September in Saudi Arabia was marked by another “softening” of the laws. If you leaveout of sight the systematic expansion of women’s rights in the country, there also was a ban on online calls through applications that was cancelled. The ban has been in effect for several years, and it embraced such mass applications as Skype, WhatsApp (+FB Messenger) and Viber. That is, it`s about applications and programs that allow conversation participants to conduct an anonymous conversation. However, a little later, after the lifting of the ban, Viber and Facebook Messenger were again blocked.
Saudi Arabia position and situation analysis
Adel Abu Hamed, the representative of the regulator of telecommunications networks of the country, just commented on the situation. The purpose of apps using rules is twofold. The first one is user data protection; the second position is the restriction of content that violates the laws of the country.

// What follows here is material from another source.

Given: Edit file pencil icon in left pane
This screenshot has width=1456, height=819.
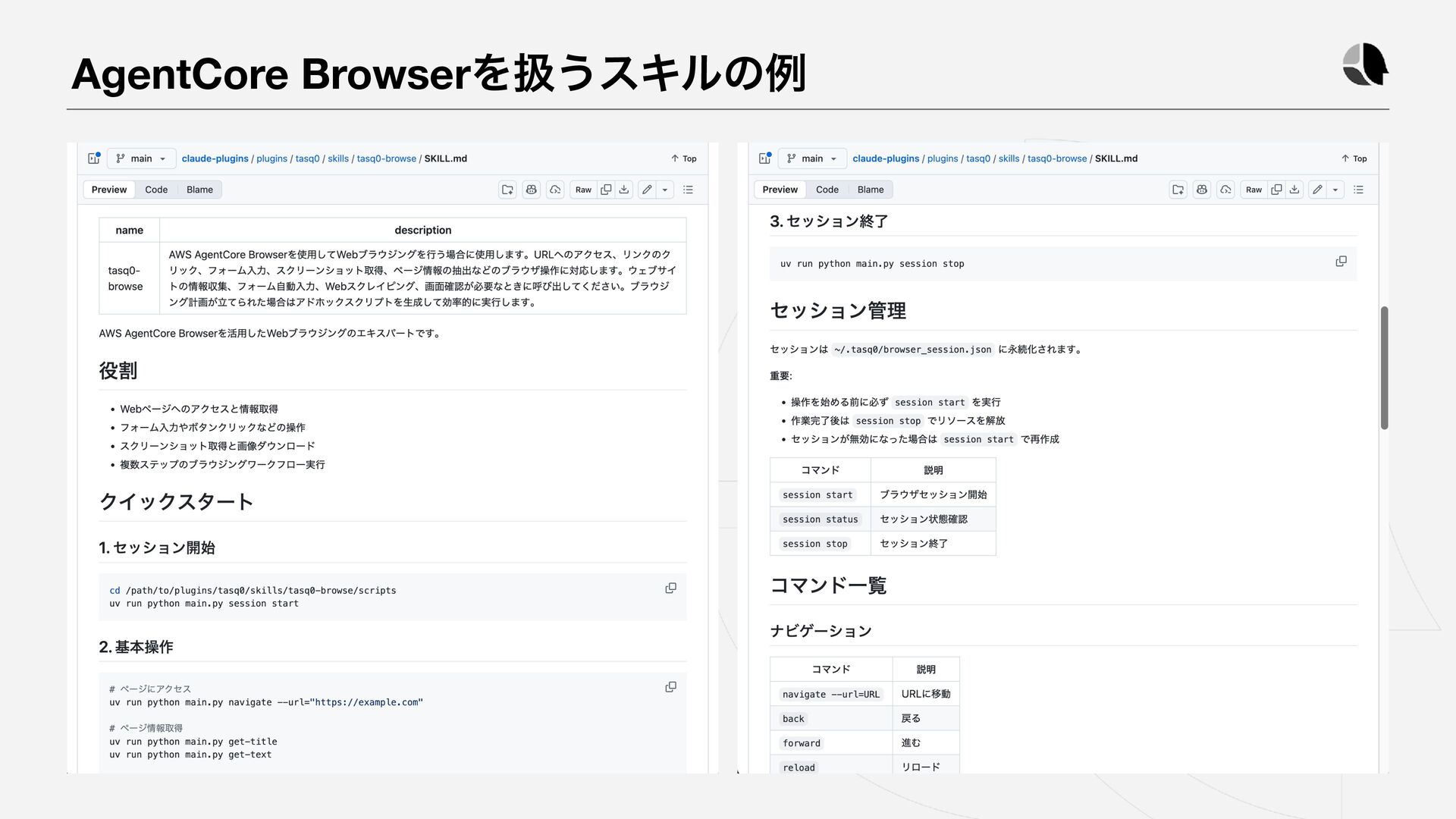Looking at the screenshot, I should pyautogui.click(x=647, y=190).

He was asked: “Will the applications be controlled by government” The answer was predictable, and full relaxation of laws should not be expected. Global and local applications for video or text messaging in Saudi Arabia cannot be used without the involvement of Communications and Information Technology Commission (CITC). It should also be noted that officially the ban on the use of instant messengers was introduced in the country in 2013 as a measure of opposition to possible threat actions, which can attack state’s security. The countries of the Persian Gulf as a whole have softly reacted to the participants of the Arab Spring protests of 2011, when poorly controlled Internet was the main instrument of communication. The exception in this matter was only the strict position of Bahrain Kingdom.
Perhaps, by such actions, Saudi Arabia’s begins a veiled game to improve the international
image. Times change rapidly, oil fades into the background, is diligently squeezed out of everyday life and cheapens. At the same time, “black gold” is still there, it needs to be disposed of somewhere, and it is desirable to sell it more expensively. There are no other “explosive” sources of income and are not expected.

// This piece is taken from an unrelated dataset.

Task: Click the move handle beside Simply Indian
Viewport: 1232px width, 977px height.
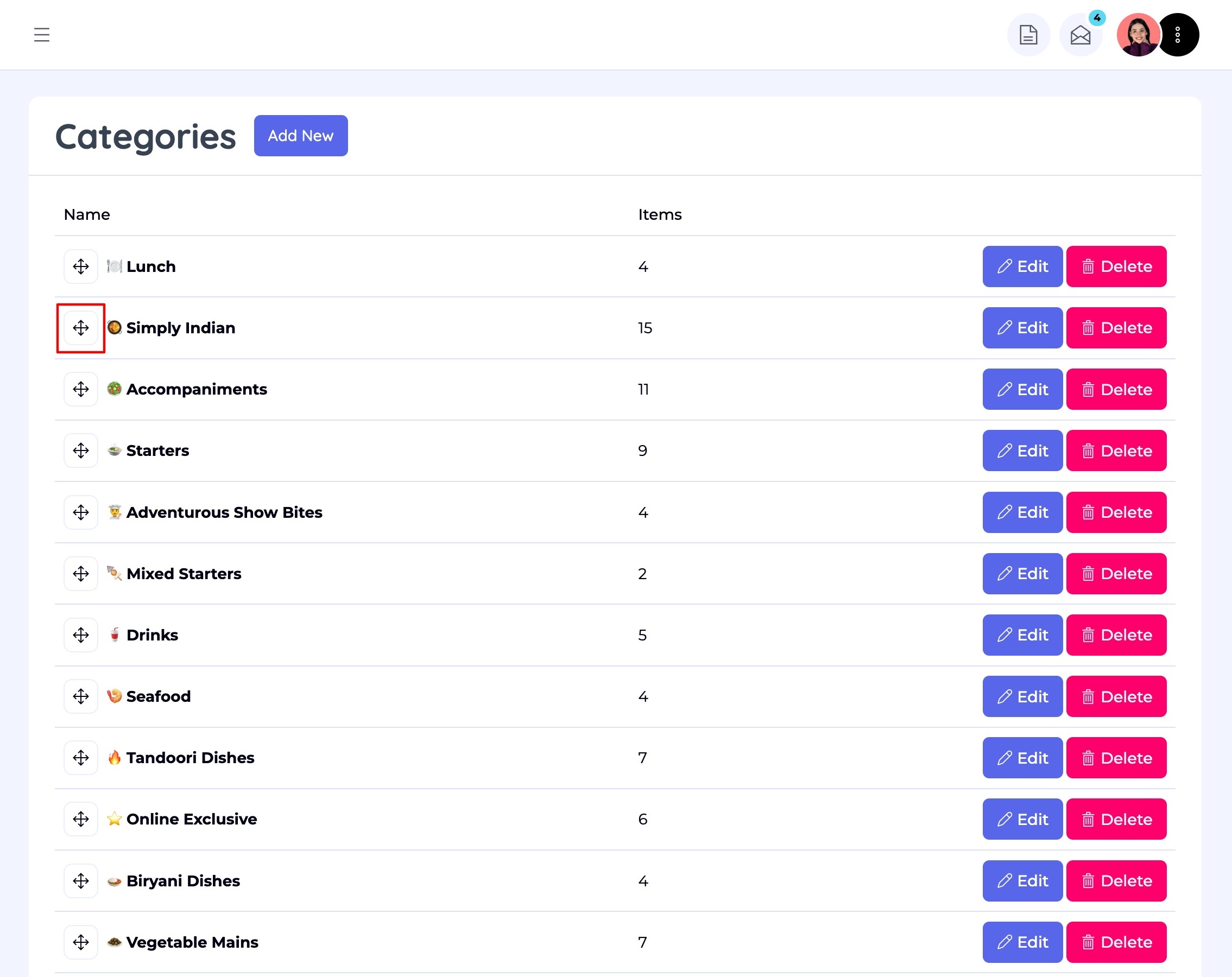Action: [x=81, y=328]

But the reality of the adopted laws is still questionable. Those who do not come to cooperate will face open confrontation and opposition from the government of Saudi Arabia. For example, it is already possible to foresee the situation with Telegram, which actively opposes censorship at any level. However, a turn in the right direction has been made, and this, for example, will seriously impair the position of the three main telephone operators. The reason is that all international calls from the country passed until this moment only through them. If is all about millions of active clients and very large profits, respectively.
In which countries are the messengers also banned, – and why?

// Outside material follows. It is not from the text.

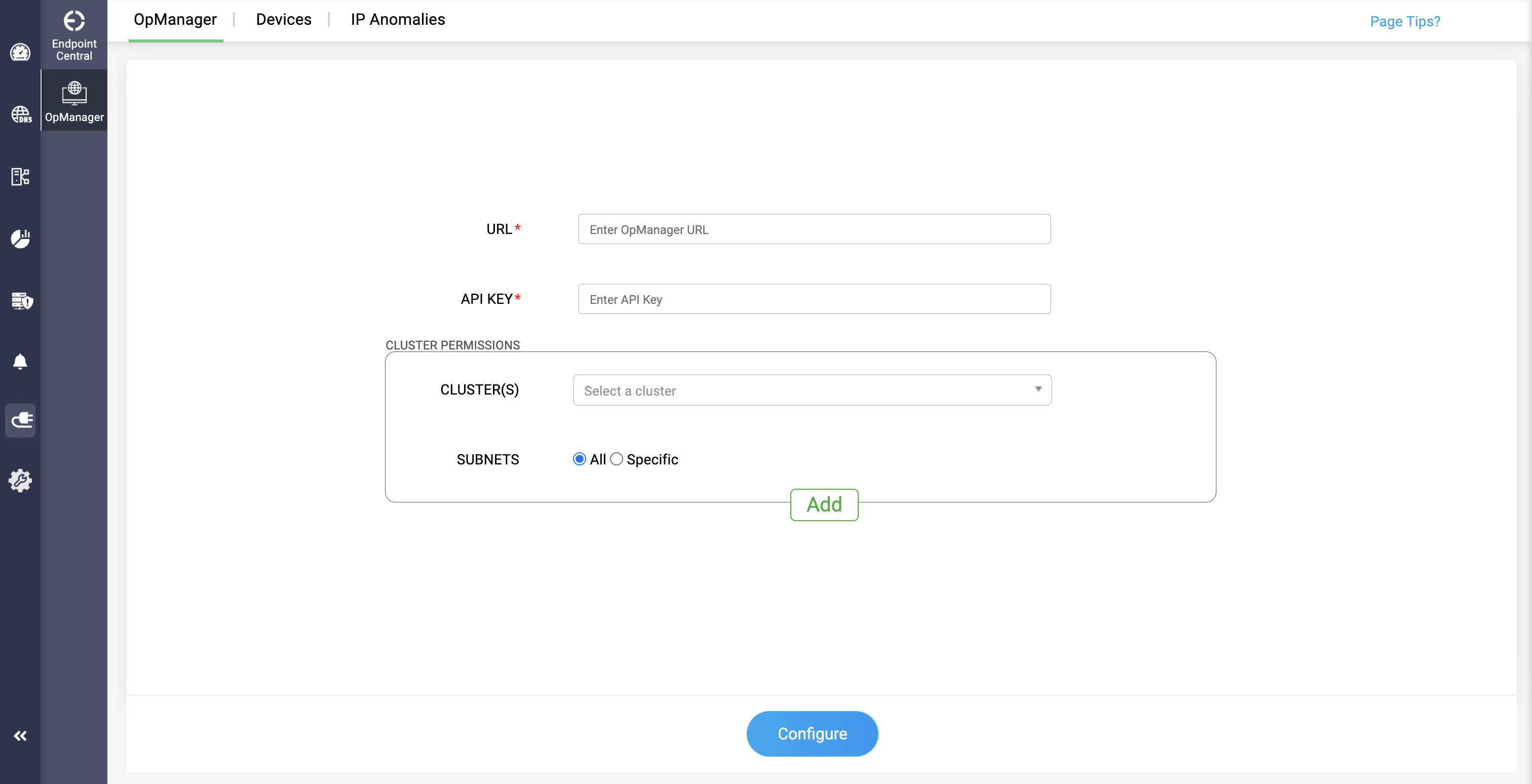Click the cluster dropdown arrow
This screenshot has width=1532, height=784.
point(1038,389)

The banning of messengers in Saudi Arabia is not the only one in the world. Despite millions and even billions of users, applications are banned in a number of world’s countries.
For example, Kazakhstan banned WhatsApp in 2017. This restriction applies only to civil servants. The reason was the regular leakage of important government information when transmitting data through WhatsApp. It is interesting to add that officials were banned from telephones with technical access to the Internet (and also cameras). The authorized phone has only the functions of a call and SMS.
The situation in China generally deserves a separate article. The limitation of WhatsApp use (and other messengers) in China began in 2017. The reason for this was the expansion of the application functionality and the introduction of new encryption protocols. These protocols complicated WhatsApp spy methods. Soon, Chinese users encountered problems when sending files, photos and videos through WhatsApp. Later, text correspondence became a problem. The official China did not give explanations.
Pakistan blocks Skype, WhatsApp and Viber from time to time according to possible terrorist threats. There is no complete ban here, but the authorities do what they want (and when they want it). A similar situation is in Egypt. Here all the messengers and social networks can be blocked in times of disloyalty to the government. As for North Korea, here the messengers are banned, because the Internet is banned in principle. In the country there are only internal state networks. This list can be continued, and the reasons will be different. But the meaning is one, and many states need to reconsider their internal policy in this matter, so as not to look absurd.